# difficult swords??



## fishytyke (Oct 21, 2006)

does anyone have much luck with amazon swords?, ive got 2 planted tanks and all my plants are thriving, i've got 3 types of vallis, 3 type of crypts, giant hygro, bacopa, giant and dwarf hairgrass, and loads of other stuff and all need regular trimming. However, i cannot grow swords to save my life....they either die off or like one i have grow for 6 months or so send off runners but then suddenly the leafs just seem to turn clear and die. 

if it was all plants i could understand but why on swords? 

i'm thinking of ripping the few remainders out and putting in some hygro or giant vallis instead. 

if anyone had any ideas, you could probably stop me ripping out the few precious hairs i have left.. :-( 

neil


----------



## Puffer Pita (Jun 16, 2006)

I know a bunch of very experienced aquarists and aquabotanists that can't grow a sword to save their lives. I don't have nearly as much experience and have one that has taken over most of a 38g tank, and several others that are doing well. Dunno why. Maybe its the water. I'm not doing anything special to it - throw some Flourish in once in awhile when I remember. Its got regular stock lighting, and plain gravel.


----------



## Damon (Jan 18, 2005)

The biggest problem most "experienced" (my self included) have with swords is we run our tanks too lean.


----------



## Guest (Nov 4, 2006)

Well my swords, i have had for 4 months and have grown a bit not much but a bit


----------



## Puffer Pita (Jun 16, 2006)

Damon, what do you mean by running too lean?

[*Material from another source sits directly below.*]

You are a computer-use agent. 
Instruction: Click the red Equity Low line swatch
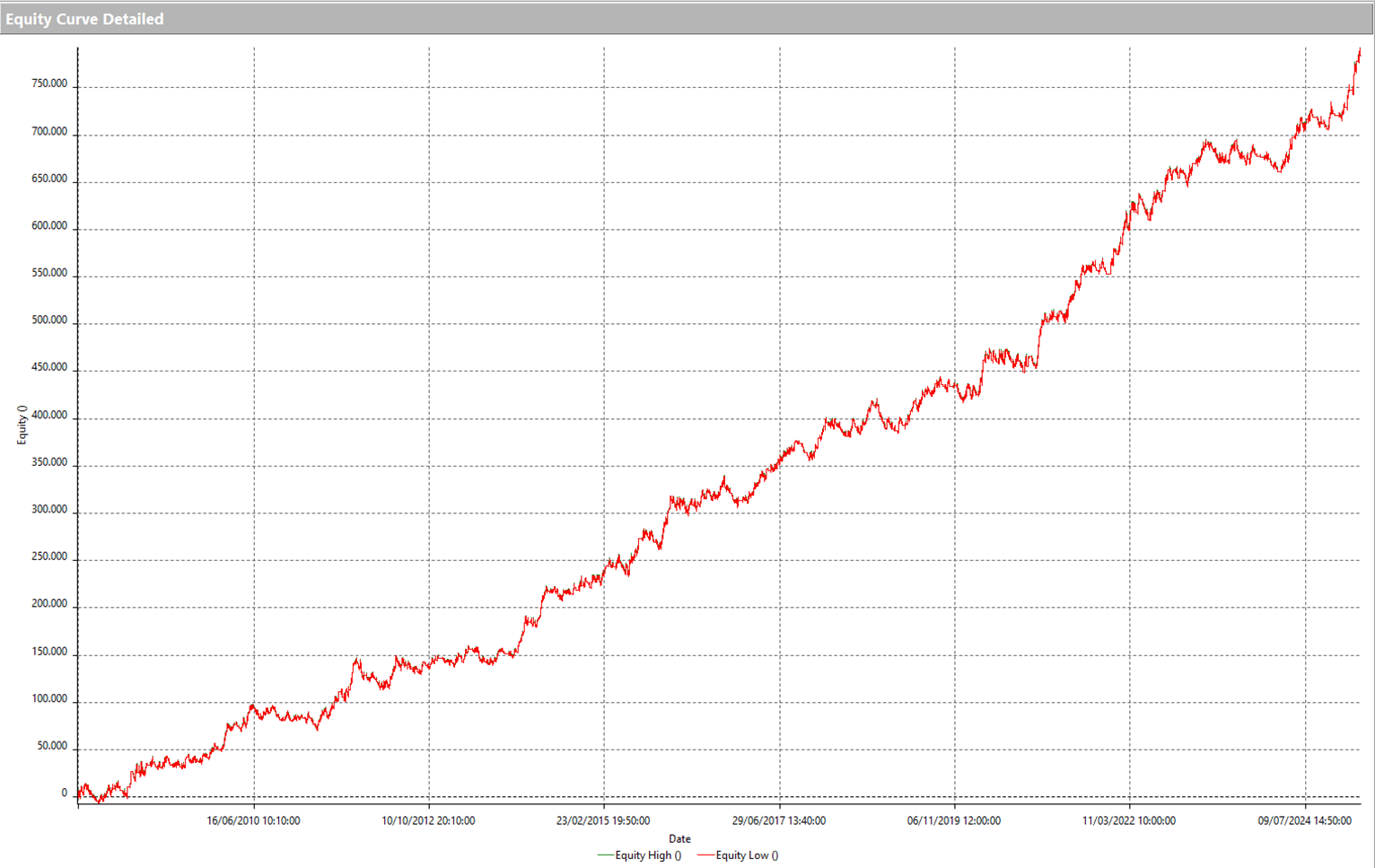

This is my biggest sword in the 38g tank, on August 22nd. Its grown considerably since then and covered more than half of the tank, completely packed the width from front to back. It has since been trimmed back, having had about 15 or so leaves removed.


----------



## Guest (Nov 4, 2006)

Geez! Now thats why I don't buy Amazon swords...there is no room for other plants in there! 

fishytyke, do you fertilize at all? If not, maybe that is the problem. Also, how much light is over the tank?


----------



## Damon (Jan 18, 2005)

I mean with my (our) high light systems, we use much more in the way of ferts than your tank(s). FOr instance, I use so much Nitrate and PO4 that I must dose them daily. While I dose enough (I think) for most of my plants, some of the nutrient hogs suffer. Results in stunted growth and even shedding leaves.


----------



## Puffer Pita (Jun 16, 2006)

I do dose my higher light tanks with Flourish more regularly, and have CO2 injections, but on the low light tanks, doesn't seem to need it as much, even without any special substrate. And amazingly, no algae issues either.

JustOneMore20, last night I got some new plants for that tank because it was taking over so much and the type of fish in there didn't seem to appreciate it as much (danios and mollies mostly). Removed the sword and put it in my 29g with my palembangensis puffer, who will really love the overgrowth and darkness it causes.  I got a few more longer stem plants for the 38g like some apongentons, as well as some dwarf sub. I also have some other cuttings from my other tanks that I'll be adding to the 38g like wisteria and anubias. Looks much better now. 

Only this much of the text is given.